Возможно, ей не стоит избегать брака с Антуаном Ле Вассёром. Он красив и трогательно-нежен, он может быть заботливым мужем, а его явная симпатия к Анвару может сыграть на руку. Изабелла не уверена, что может поговорить об этом с братом, замечая его явную неприязнь к Ле Вассёру, и поэтому выжидает. Но позволяет Антуану поцеловать себя в оранжерее, и отмечает, что он целуется совсем не так, как Анвар, и это её… будоражит? Собственная реакция её не удивляет нисколько; Белла привыкла принимать себя такой, какая она есть, и если ей нравится её будущий муж, хотя она любит Анвара, то почему бы этому просто не происходить? Такова её натура, и Белла никогда не обманывалась в себе. Не быть ей верной женой и скромницей, даже если она упорно пытается казаться другим такой.
Возможно, ей стоит просто признать ситуацию такой, какой она есть.
Интересно, что сказала бы Джи, если бы узнала, что сестра вознамерилась разделить постель с двумя мужчинами? Бедная Джелена, она бы, наверное, свалилась в обморок! Впрочем, как и мама. Белла улыбается, и даже миссис Клементс, отчаянно пытающаяся показать горе, постигшее её из-за смерти дочери, её снова не раздражает. Эйвери Клементс сделала лучшее, что могла, в своей жизни — захлебнулась солёной океанской водой и оставила Анвара свободным.

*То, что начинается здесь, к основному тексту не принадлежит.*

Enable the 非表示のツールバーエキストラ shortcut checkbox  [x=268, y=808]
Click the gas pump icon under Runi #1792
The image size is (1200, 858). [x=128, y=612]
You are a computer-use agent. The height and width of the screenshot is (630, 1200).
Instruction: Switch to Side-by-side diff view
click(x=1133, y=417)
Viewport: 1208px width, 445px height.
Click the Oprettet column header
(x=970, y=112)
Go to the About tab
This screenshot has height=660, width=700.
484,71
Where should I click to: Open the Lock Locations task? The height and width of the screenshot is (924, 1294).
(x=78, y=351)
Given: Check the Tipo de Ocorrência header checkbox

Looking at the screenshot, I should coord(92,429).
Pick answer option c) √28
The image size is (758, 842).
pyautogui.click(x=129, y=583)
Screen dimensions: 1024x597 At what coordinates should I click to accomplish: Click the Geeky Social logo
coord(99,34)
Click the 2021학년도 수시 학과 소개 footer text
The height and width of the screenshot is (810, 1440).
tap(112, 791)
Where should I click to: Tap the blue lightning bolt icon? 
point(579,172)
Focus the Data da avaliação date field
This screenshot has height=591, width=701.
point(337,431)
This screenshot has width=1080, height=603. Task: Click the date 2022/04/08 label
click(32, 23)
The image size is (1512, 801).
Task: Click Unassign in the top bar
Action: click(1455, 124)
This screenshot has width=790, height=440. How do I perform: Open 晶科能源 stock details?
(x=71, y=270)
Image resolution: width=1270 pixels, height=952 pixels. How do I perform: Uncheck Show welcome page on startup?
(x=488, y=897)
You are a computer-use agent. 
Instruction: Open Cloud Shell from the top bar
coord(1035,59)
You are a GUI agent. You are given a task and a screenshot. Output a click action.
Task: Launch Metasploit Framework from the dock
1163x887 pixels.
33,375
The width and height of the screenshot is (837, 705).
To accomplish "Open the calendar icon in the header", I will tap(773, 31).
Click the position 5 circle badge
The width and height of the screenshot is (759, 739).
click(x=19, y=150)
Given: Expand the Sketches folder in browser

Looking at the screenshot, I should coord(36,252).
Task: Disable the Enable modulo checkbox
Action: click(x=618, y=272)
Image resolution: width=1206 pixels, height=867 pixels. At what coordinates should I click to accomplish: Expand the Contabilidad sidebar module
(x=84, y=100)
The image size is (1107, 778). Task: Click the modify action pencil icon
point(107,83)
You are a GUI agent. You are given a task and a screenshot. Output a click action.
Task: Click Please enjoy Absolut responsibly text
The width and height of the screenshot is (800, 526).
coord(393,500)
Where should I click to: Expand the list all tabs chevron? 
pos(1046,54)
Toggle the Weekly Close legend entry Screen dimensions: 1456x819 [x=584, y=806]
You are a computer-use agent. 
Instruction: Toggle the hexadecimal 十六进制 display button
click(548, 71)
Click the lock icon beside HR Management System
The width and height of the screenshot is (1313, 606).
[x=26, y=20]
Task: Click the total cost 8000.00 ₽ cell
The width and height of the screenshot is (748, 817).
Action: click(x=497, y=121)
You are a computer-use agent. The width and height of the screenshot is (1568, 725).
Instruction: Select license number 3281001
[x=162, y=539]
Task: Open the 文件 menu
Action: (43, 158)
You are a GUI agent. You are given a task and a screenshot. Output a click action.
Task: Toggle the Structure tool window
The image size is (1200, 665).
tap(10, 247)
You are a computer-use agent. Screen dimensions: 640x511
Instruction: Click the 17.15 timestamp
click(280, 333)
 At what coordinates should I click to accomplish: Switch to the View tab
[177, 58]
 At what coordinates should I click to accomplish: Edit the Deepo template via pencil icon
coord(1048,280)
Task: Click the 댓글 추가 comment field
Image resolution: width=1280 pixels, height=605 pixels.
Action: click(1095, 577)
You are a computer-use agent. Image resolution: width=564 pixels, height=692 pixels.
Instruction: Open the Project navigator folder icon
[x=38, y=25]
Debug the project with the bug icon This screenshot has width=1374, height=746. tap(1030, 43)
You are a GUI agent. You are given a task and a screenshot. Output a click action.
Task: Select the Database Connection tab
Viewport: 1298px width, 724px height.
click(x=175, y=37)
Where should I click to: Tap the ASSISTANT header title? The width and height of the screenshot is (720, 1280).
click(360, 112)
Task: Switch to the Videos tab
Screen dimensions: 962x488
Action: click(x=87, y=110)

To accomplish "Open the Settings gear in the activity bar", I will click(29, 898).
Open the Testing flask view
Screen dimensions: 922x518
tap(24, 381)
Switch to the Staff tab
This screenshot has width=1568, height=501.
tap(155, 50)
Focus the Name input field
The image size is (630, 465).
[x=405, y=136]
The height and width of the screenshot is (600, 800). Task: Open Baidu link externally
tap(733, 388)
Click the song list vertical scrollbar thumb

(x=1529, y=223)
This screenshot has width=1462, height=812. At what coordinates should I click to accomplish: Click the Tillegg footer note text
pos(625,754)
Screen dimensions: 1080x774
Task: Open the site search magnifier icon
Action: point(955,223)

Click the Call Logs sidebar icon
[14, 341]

Анвар присоединяется к обычной прогулке Беллы в саду. Гресия семенит за ними следом чуть поодаль, опустив глаза в землю. Кажется, кто-то уже донёс ей, что предыдущая служанка выпала из окна, и, видимо, девчонка не совсем глупа, если сумела сделать какие-то выводы. Солнце палит нещадно, однако скоро начнется сезон штормов и дождей, и поэтому Изабелла старается насладиться последними его лучами.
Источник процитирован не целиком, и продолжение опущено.